Nei primi quattro mesi di quest’anno le vendite di veicoli full electric sono aumentate del 10,6% nel mondo: «un incremento consistente su base annua, ma un marcato rallentamento rispetto al tasso di crescita del 26,9% del 2023», osserva Macquarie, pur constatando un’accelerazione nelle immatricolazioni di ibridi.

Per di più, circa il 90% dell’aumento per le auto elettriche “pure” si è verificato in Cina: Paese in cui ormai «il mercato sta diventando maturo, con un tasso di penetrazione del 67,9% nelle grandi città nel 2023 e una media nazionale del 35,7%». Ergo: le nuove immatricolazioni anche in Cina rallenteranno la crescita per Macquarie, che prevede un +24,6% (dal +30,2% del 2023).

Anche i dazi sulle auto elettriche cinesi, imposti di recente sia dagli Usa che dalla Ue, peseranno sul mercato, con probabili effetti negativi sulla domanda dei materiali usati nelle batterie, a cominciare dal litio, di cui si osserva già un surplus crescente.

Citi stima un eccesso di offerta pari al 7% della domanda, che da inizio anno ha già fatto crescere di 70mila tonnellate le scorte visibili. Per Macquarie nei magazzini ci sono già ben 92mila tonnellate di carbonato di litio: un livello mai raggiunto da quando si raccolgono dati specifici.

L’accumulo ha subito un’accelerazione in maggio, scrive la bancaa australiana, soprattutto da parte di raffinatori e trader (il litio è scambiato anche in borsa, al Cme con future che prevedono il regolamento in denaro, ma in Cina – al Gfe o Guangzhou Futures Exchange – il sottostante è fisico).

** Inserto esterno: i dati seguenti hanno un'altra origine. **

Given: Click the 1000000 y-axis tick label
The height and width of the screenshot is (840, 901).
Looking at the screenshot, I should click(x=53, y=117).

«I prezzi bassi hanno frenato la crescita dell’offerta dal 40% nel 2023 al 18% nel 2024, ma pensiamo che sia necessario un ulteriore rallentamento», osserva Citi, convinta che i fondamentali possano tornare in equilibrio nei prossimi 3-6 mesi, sulla spinta di un’ulteriore discesa dei prezzi del 15-20%, a valori intorno a 10mila dollari per tonnellata. Nel 2025 potrebbe esserci un recupero a 18-20mila dollari , purché però «sparisca l’attuale sentiment negativo verso i veicoli elettrici».

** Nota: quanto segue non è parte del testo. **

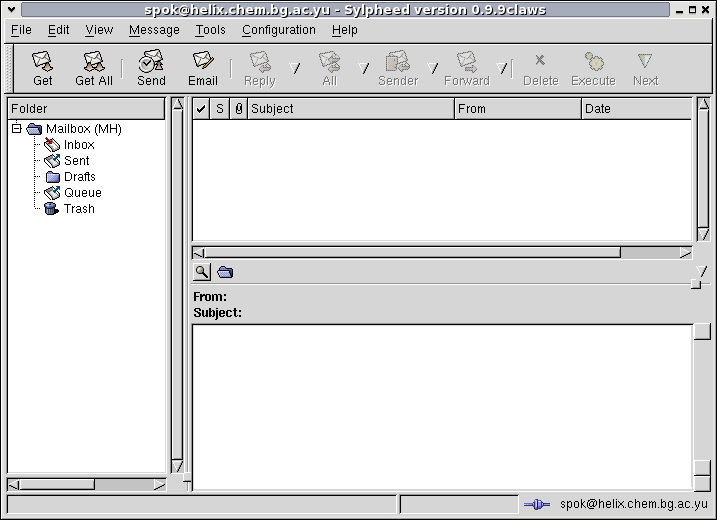Click the online status plug icon

click(x=536, y=505)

Nel 2022 il prezzo del litio volava ben oltre 80mila dollari per tonnellata, nella convinzione che si sarebbero presto verificate gravi carenze. Proprio i forti rincari hanno però stimolato la risposta del mercato: la produzione (in Cina e non solo) è cresciuta, fino a superare un milione di tonnellate equivalenti carbonato (LCE) nel 2023, più del doppio rispetto alle circa 400mila tonnellate del 2020. Ora le leggi del mercato potrebbero imporre una frenata.